Share via


Note

Please see Azure Cognitive Services for Speech documentation for the latest supported speech solutions.

Get Started with Speech Recognition (Microsoft.Speech)

This topic provides an overview and examples for implementing speech recognition in a Windows Forms application. See the other topics in this section for more information and examples.

A speech recognition application will typically perform the following basic operations:

  1. Initialize the speech recognizer.

  2. Set the input for speech recognition.

  3. Create a speech recognition grammar.

  4. Load the grammar into the speech recognizer.

  5. Register for speech recognition event notification.

  6. Create a handler for the speech recognition event.

  7. Start recognition.

The following provides information about how to program each of these operations. See the end of this topic for a complete example.

Initialize the Speech Recognition Engine

To initialize a speech recognizer, create a new SpeechRecognitionEngine instance. The following example uses a constructor whose parameter specifies the culture of the recognizer that the speech recognition engine should use for recognition, in this case US English (en-US). If the constructor does not specify a culture, the SpeechRecognitionEngine instance will use the default recognizer on the system.

// Create a new SpeechRecognitionEngine instance.
SpeechRecognitionEngine sre = new SpeechRecognitionEngine(new System.Globalization.CultureInfo("en-US"));

Note

A recognizer is an installed Runtime Language for speech recognition. A Runtime Language includes the language model, acoustic model, and other data necessary to provision a speech recognition engine to perform speech recognition in a particular language. See InstalledRecognizers() for more information.

Set the Input for Speech Recognition

Using any of the SpeechRecognitionEngine methods that begin with "SetInputTo", you can configure the speech recognizer to accept input from the default audio device, a WAV file, an audio stream, a WAV stream, or you can set the input to null. The following example sets the input to receive speech input from a WAV file.

// Configure the input to the recognizer.
sre.SetInputToWaveFile(@"c:\Test\Colors.wav");

Create a Speech Recognition Grammar

One way to create a speech recognition grammar is to use the constructors and methods on the GrammarBuilder and Choices classes. The following example creates a simple grammar that recognizes the words "red", "green", or "blue". The words are added using a Choices object. For a match between user speech and the grammar to occur, the user must speak exactly one of the elements added by the Choices instance. The example adds the words as a string array that is the argument to the Add([]) method.

After the Choices instance is created and set with the option strings, the example creates a GrammarBuilder instance. Using the Append(Choices) method, the example appends the colors object to the GrammarBuilder instance. In the last line, the example creates a Grammar object and initializes it with the GrammarBuilder instance.

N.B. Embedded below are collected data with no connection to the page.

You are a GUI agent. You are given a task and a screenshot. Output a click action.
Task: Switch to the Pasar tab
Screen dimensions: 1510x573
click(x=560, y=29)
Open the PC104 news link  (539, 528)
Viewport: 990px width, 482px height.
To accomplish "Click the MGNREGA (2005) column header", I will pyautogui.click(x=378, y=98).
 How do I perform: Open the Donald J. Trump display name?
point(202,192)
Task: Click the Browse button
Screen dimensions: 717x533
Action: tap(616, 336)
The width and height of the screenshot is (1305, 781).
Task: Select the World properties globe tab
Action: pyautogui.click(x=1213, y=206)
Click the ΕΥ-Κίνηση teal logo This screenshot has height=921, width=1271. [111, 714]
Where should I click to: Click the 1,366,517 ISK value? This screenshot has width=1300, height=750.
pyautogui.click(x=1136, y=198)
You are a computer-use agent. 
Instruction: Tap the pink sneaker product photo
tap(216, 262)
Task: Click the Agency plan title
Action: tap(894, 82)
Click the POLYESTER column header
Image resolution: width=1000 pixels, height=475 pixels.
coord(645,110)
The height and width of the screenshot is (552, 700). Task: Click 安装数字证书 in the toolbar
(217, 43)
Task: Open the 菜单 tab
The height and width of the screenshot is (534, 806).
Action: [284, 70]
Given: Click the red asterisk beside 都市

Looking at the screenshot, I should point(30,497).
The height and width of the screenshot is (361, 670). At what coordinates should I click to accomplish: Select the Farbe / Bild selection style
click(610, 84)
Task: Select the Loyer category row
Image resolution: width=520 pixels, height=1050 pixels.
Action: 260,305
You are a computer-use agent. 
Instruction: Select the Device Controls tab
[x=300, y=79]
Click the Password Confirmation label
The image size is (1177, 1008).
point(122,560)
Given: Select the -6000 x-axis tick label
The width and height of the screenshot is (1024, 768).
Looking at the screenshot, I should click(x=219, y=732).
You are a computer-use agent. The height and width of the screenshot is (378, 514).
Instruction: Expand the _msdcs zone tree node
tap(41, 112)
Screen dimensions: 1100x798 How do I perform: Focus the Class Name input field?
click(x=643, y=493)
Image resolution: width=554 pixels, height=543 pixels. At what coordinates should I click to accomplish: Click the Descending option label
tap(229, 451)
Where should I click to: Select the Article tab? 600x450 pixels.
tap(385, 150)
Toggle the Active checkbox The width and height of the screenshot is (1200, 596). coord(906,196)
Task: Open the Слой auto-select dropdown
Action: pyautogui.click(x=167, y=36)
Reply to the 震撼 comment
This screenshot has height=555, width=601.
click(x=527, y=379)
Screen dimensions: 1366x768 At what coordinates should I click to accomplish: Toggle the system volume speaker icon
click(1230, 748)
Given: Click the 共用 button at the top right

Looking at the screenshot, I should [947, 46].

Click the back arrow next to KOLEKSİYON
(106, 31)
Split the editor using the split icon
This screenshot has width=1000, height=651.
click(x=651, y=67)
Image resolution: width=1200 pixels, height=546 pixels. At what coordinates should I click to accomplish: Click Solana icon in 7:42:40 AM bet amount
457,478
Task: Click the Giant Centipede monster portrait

Choices colors = new Choices();
colors.Add(new string[] {"red", "green", "blue"});

GrammarBuilder gb = new GrammarBuilder();
gb.Append(colors);

// Create the Grammar instance.
Grammar g = new Grammar(gb);

For more information about creating grammars, see Create Grammars (Microsoft.Speech).

Load the Grammar into a Speech Recognizer

After the grammar is created, it must be loaded by the SpeechRecognitionEngine instance. The following example loads the grammar by calling the LoadGrammar(Grammar) method, passing the grammar created in the previous operation.

sre.LoadGrammar(g);

Register for Speech Recognition Event Notification

The SpeechRecognitionEngine object raises a number of events during its operation, including the SpeechRecognized event. For more information, see Use Speech Recognition Events (Microsoft.Speech). The SpeechRecognitionEngine instance raises the SpeechRecognized event when it matches a user utterance with a grammar. An application registers for notification of this event by appending an EventHandler instance as shown in the following example. The argument to the EventHandler constructor, sre_SpeechRecognized, is the name of the developer-written event handler.

sre.SpeechRecognized += new EventHandler<SpeechRecognizedEventArgs>(sre_SpeechRecognized);

Create an Event Handler for Speech Recognition

When you register a handler for a particular event, the Intellisense feature in Microsoft Visual Studio creates a skeleton event handler if you press the TAB key. This process ensures that parameters of the correct type are used. The handler for the SpeechRecognized event shown in the following example displays the text of the recognized word using the Result property on the SpeechRecognizedEventArgs parameter, e.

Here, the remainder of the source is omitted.